I will discuss our Fresnel Diffractive Radiography (FDR) scheme. This new isochoric heating platform employs x-ray phase-contrast imaging techniques to measure changes in density gradients at the interface between two WDM samples with micron-scale spatial resolution. Exploiting the X-ray spatial coherence gives rise to refractive and diffractive features at the interface, allowing for precise measurement of dynamic processes in WDM, including transport properties and equation of state. I will present an overview of experiments at both the Omega Laser Facility and the European XFEL and provide details on future experiments planned for NIF, aiming to measure the evolution of the interface between CH and liquid D2 samples.
Bio: Dr. Thomas White is an assistant professor in the Department of Physics at the University of Nevada, Reno. He holds a master's degree in physics from the University of Bath (2005) and a Ph.D. in Atomic and Laser Physics from Oxford University (2015). For his dissertation, "The Study of High Energy Density Matter through Quantum Molecular Dynamics and Time-Resolved X-ray Scattering," he was awarded the Culham Thesis prize in plasma physics. Before joining the faculty at the University of Nevada, Reno, in 2017, he held postdoctoral positions at Imperial College London and Oxford University.
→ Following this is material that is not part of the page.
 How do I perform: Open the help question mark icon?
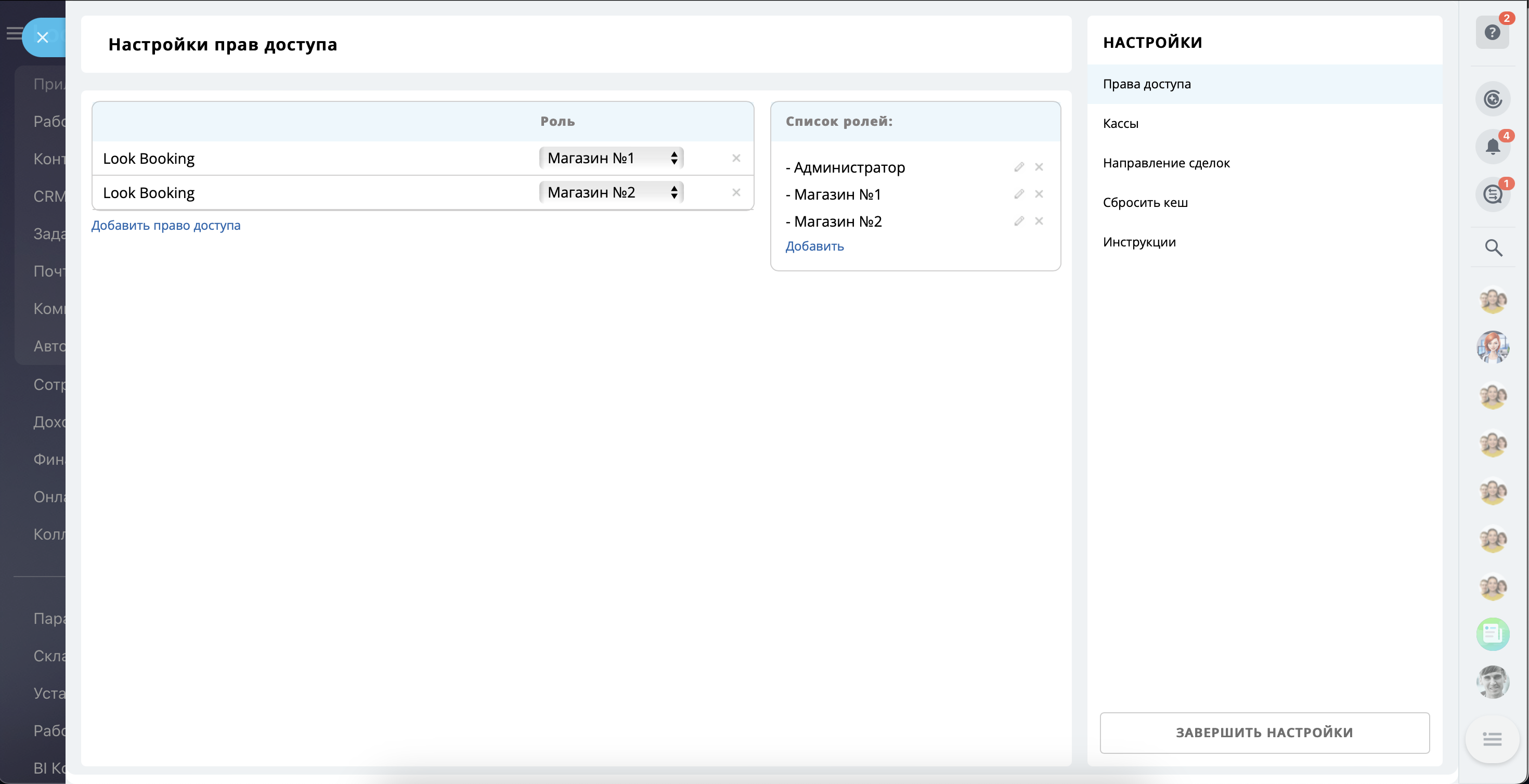coord(1492,32)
His research focuses on using high-powered lasers to heat and compress materials to the extreme conditions found in the center of giant planets and during inertial confinement fusion efforts. By recreating these harsh astrophysical conditions on Earth, he measures fundamental plasma properties in regimes where data is scarce. In 2021, Dr. White received the Mousel-Feltner Excellence in Research Award from the University of Nevada, Reno, and the Faculty Early Career Development Award (CAREER) from the National Science Foundation. The latter supports experimental work at some of the world's biggest lasers, including the National Ignition Facility - the world's most energetic laser.
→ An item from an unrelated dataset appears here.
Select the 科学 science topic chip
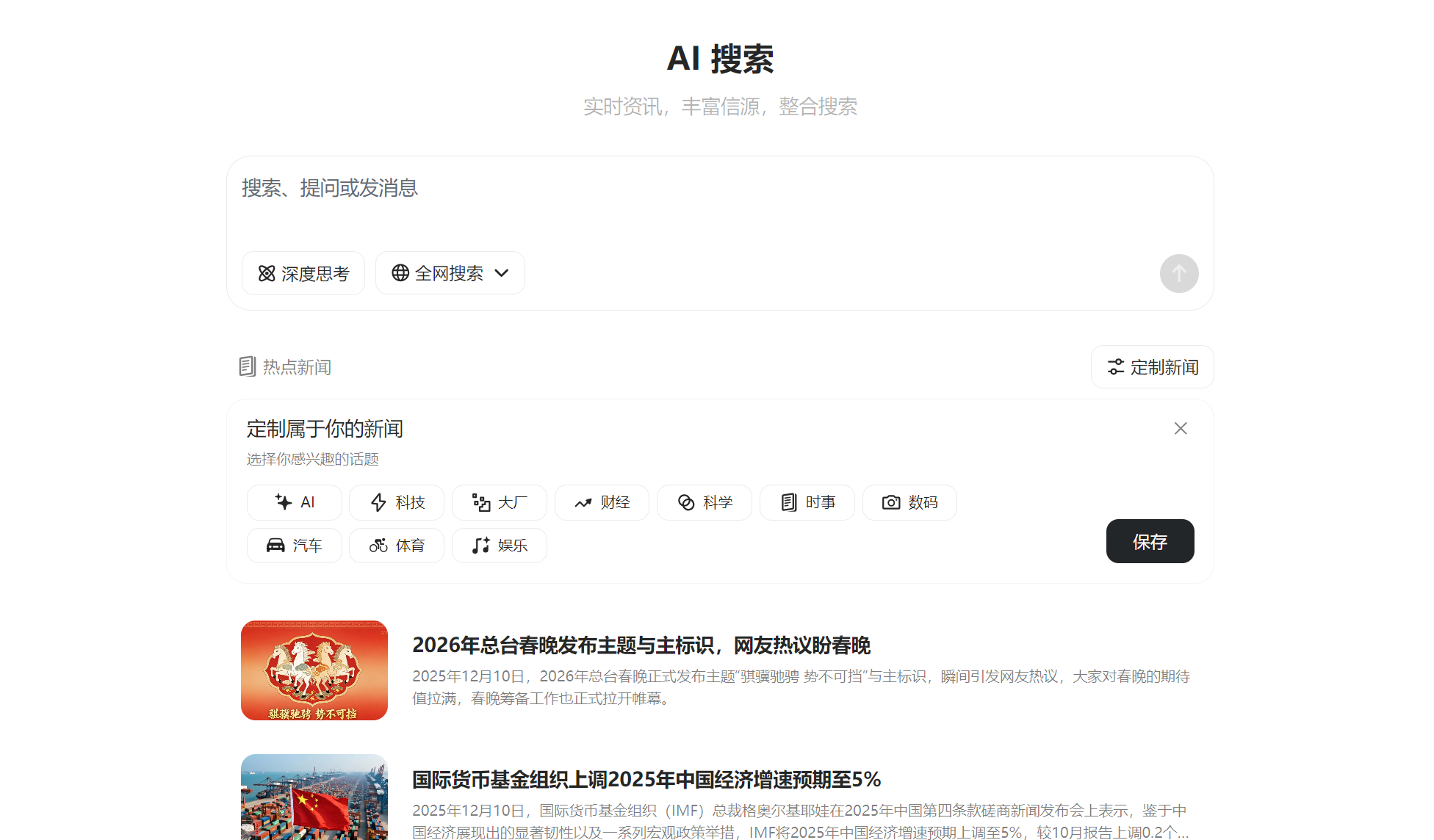The height and width of the screenshot is (840, 1434). (705, 502)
His award includes funding to involve undergraduate students in cutting-edge physics research. He and his students have now conducted experiments at an impressive array of laser facilities, including the Linear Coherent Light Source (Stanford, CA), the European X-ray Free Electron Laser (Hamburg, Germany), and the OMEGA laser system (Rochester, NY). This experimental work is supported by advanced quantum-mechanical simulations that utilize the University's high-performance supercomputer, Pronghorn. He is currently funded by the U.S. Department of Energy, the National Nuclear Security Administration, Lawrence Livermore National Laboratory, and the National Science Foundation.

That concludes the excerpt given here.